Preventing data loss on .Net service restart-CodePudding

From a .Net service, some metrics are being aggregated and flushed with a daily periodicity. If the service shuts down/restarts, the data lost could be ranging from a few minutes to whole day in worst case.

If I log frequently, to minimize if not prevent the loss, say per hour instead of daily, the rows logged would shoot up from three digit million rows to at least double digit billion rows per day. Trying to flush just before the service shuts down/restarts gracefully can't prevent the losses where service shuts down/restarts abruptly.

Which type of C# programming constructs or event handling are useful to log less frequently and minimize the loss to as small percentage as possible?

(I hope the question is specific/focused enough. If you think it is not, would like to discuss it in comments.)

CodePudding user response：

If you are sure that the service is closed gracefully, not the fast-and-hard way, then in .net web application you could attach something that will save your data, to an application stopping handler if there will be need. Such function would need to have access to current log state, so there would be a need for logging service to be aware of it's current logged data state.
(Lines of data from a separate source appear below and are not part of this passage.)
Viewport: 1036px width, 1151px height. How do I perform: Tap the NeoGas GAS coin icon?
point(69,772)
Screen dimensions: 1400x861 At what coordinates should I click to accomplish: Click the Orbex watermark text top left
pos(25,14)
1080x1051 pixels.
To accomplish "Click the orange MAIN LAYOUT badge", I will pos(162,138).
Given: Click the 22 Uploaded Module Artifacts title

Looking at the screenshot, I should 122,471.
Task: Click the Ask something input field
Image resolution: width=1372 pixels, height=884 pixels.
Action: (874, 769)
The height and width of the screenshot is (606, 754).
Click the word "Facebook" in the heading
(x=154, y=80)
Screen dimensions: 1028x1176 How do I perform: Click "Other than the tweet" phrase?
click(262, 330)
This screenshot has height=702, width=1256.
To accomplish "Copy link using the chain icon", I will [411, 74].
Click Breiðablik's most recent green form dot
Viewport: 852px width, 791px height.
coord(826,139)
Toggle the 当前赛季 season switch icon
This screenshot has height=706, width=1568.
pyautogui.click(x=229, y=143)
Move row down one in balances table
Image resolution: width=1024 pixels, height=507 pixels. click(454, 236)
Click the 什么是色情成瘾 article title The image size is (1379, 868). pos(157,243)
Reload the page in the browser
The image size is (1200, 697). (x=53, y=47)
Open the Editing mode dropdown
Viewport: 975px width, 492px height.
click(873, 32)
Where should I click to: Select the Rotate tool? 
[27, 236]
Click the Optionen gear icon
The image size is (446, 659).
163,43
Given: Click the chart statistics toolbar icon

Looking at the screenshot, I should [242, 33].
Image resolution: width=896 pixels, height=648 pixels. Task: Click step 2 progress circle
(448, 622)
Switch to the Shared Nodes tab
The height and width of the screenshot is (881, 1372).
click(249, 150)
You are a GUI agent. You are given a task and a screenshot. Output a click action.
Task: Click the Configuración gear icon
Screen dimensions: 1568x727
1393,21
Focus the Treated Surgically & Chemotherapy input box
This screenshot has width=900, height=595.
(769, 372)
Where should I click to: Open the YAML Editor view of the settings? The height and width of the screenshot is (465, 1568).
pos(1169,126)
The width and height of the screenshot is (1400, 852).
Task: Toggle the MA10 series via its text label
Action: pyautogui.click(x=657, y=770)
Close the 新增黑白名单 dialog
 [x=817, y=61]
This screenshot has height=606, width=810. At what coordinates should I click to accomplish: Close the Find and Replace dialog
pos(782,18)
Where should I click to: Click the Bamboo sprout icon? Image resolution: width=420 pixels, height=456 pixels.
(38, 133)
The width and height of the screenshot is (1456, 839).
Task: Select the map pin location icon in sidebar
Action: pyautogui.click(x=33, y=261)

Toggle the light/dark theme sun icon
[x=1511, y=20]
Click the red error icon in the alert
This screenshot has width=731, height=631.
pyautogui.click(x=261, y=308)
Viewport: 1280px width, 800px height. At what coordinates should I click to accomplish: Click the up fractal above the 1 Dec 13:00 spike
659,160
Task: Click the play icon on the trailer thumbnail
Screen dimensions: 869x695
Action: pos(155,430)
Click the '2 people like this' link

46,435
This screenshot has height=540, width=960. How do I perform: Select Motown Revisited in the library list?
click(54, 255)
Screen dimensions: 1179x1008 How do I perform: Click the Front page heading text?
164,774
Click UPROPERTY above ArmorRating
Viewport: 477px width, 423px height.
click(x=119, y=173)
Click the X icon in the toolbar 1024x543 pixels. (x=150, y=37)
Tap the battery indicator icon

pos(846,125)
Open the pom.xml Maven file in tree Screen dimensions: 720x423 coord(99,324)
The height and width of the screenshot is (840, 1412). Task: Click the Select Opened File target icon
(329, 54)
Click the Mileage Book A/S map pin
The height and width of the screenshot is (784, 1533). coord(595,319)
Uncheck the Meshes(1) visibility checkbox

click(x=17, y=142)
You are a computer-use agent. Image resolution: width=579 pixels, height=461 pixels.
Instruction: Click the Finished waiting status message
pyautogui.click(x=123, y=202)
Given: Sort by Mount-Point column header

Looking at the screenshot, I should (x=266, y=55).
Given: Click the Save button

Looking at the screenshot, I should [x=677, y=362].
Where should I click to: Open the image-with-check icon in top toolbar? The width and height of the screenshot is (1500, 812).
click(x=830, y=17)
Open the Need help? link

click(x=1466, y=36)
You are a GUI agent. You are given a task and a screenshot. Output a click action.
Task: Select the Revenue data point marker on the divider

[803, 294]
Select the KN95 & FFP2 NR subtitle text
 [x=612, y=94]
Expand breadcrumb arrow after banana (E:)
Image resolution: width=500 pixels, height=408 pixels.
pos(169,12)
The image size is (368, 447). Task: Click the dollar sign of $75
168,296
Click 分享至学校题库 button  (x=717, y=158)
// if IApplicationLifetime wont work, try IHostApplicationLifetime
public class Startup
{
    public void Configure(IApplicationBuilder app, IApplicationLifetime applicationLifetime)
    {
        applicationLifetime.ApplicationStopping.Register(OnShutdown);
        // Additional configurations, etc...
    }
 
    private void OnShutdown()
    {
         //this code is called when the application stops
    }
}

If the issue is with excessive database calls, which forces you to batch log entries, then I would go with the logging to a local file more often first, and then let the background service scan periodically and upload context of this file to db in batch. Again, this would require marking uploaded entries and in some scenarios, when db call was made but app crashed before marking context of the file as uploaded, then duplicated upload would be made next time. This could be averted by comparing last log entry from file with last uploaded entry, storing some marker in the database that is saved in the same transaction with log upload or by checking, lets say, timestamp of log uploaded vs log in local storage.

CodePudding user response：

Save the current agregrated value every hour and then delete the prior aggregated value from the prior hour
Save the once a day agregrated value and delete the last hourly value

A narrowing down of the data or using adjacent time de-duplication may help.

Examples,

Discard the latest data point if it is within 0.01% of the prior data point and is within the last 500 milliseconds
Keep a date time observed and end date time for each data point where it measures the time the value was first seen and then then all points observed from that date time until the end date time are within 0.1% of the value first observed. This can also time out and not let more than 30 seconds of data go into one sample.

These both depend on if your business users agree to the tolerances, loss of the number of events, sampling frequency, etc.